▶ **DOCUMENT SEGMENT**
Our Louisiana friends are keeping 25 twelve inch trout. Which is actually a good thing. It keeps them off the redfish.


----------



## BobGee

Monty said:


> I heard the research largely consisted of "creel surveys." And surveys from fishermen -- "how many did you catch?" etc. And it wasn't that much. They 35% of the trout to be "breeding age -- 2 years old." Instead we have 20% breeding age in the big bend.


In FL I believe they use samples taken with nets. Not creel surveys. I don’t think I’ve been asked for a creel survey in years.


----------



## Drifter

GaG8tor said:


> Invasive? HaHa I could be wrong but aren’t Brookies the only native species of trout in the US? I know in Georgia and most of Appalachia that’s the case.


Not here, basically the Yellowstone Cutthroat and Mountain Whitefish are natives brookies are introduced. Im sure they are native somewhere.


----------



## BobGee

Drifter said:


> Not here, basically the Yellowstone Cutthroat and Mountain Whitefish are natives brookies are introduced. Im sure they are native somewhere.


Native East of the Mississippi.


----------



## Drifter

Capnredfish said:


> Hopefully that’s your own belief and not one you would impose on others. Again we do not solve the problem, just apply a bandaid.
> 
> 
> 
> We are not eating the seatrout in numbers that can’t be sustained. Its the environment. Same with cod. The warming trend is the issue for the cod. But I suppose you have to impose limits if the species is in decline. I’m a believer in solutions.


 I would impose it on other people so they don't ruin my fishing. That pretty much the definition of regulation. Sometimes its the environment sometimes its overfishing. But we can for sure fix the overfishing and the environment is a big question mark so do what we can now.


----------



## No Bait / Lures Only

Looks bad for trout fishermen, Louisiana still has high limits. Any lower limits n fishermen will stop going n buying licenses!


----------



## lemaymiami

Those "Catch and release" rules are for the gulf coast because of the red tide damage to fish stocks..... and they're in place until May...


----------



## jonterr

What's Ga got to do with it?
I'd be surprised if me coming to Fla 2, maybe 4 times a year, and following legal limits, has nearly as much effect on your fish woes near as much as the locals I see keeping way over slot reds and coolers of trout


----------



## Capnredfish

I haven’t eaten a trout in years. But more rules and not one fing solution yet burns my ass. We’ve been discussing this for years. As long as we have places to put bandaids we will keep applying them.


----------



## Smackdaddy53

Capnredfish said:


> I haven’t eaten a trout in years. But more rules and not one fing solution yet burns my ass. We’ve been discussing this for years. As long as we have places to put bandaids we will keep applying them.


Most people will just accept whatever they are instructed to do without question. It’s kind of embarassing.

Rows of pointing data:
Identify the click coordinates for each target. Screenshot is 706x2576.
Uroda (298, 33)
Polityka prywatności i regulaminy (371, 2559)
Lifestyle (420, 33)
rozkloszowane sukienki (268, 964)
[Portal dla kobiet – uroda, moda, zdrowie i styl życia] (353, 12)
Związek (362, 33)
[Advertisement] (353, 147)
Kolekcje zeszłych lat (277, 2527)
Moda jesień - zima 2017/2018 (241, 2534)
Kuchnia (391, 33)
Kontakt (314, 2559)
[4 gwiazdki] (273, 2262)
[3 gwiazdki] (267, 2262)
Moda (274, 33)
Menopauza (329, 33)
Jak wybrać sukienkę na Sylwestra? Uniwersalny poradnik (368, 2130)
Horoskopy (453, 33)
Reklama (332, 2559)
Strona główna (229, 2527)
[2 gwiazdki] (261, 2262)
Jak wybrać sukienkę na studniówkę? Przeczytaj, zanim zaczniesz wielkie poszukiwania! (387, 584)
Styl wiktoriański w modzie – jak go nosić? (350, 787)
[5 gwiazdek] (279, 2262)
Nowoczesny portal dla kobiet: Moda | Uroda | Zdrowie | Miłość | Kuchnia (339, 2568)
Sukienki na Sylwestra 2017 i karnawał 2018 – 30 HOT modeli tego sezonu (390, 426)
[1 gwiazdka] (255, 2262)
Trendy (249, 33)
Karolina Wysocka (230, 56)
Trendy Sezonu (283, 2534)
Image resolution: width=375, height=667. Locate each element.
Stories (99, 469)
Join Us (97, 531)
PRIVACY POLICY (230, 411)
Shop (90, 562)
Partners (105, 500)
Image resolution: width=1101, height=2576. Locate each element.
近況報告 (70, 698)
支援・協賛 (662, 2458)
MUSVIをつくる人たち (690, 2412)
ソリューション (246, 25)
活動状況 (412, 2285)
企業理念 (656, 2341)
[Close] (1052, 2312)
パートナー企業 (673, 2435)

▶ **EXERCISES TO COMPLETE**
1: In the trout forum thread, where does BobGee say brookies are native?
2: Continue the trout forum thread after its final post.
The data has no connection to the trout forum thread.

▶ **RESULTS OF THE TASKS**
1: East of the Mississippi.

2:
----------



## Net 30

crboggs said:


> All this debate...but I have one very simple question..."Who the hell keeps a 15" trout anyways?"


It surprises me that even on this site, you see coolers and live wells full of dead Trout & Reds nearly every week.

I've chartered in every coastal state (while entertaining clients) and I can tell you, most guides got pissed when you wouldn't keep your limit or at least a few fish for cleaning table pics. The worst states were TX, LA & NC.


----------



## Smackdaddy53

Net 30 said:


> It surprises me that even on this site, you see coolers and live wells full of dead Trout & Reds nearly every week.
> 
> I've chartered in every coastal state (while entertaining clients) and I can tell you, most guides got pissed when you wouldn't keep your limit or at least a few fish for cleaning table pics. The worst states were TX, LA & NC.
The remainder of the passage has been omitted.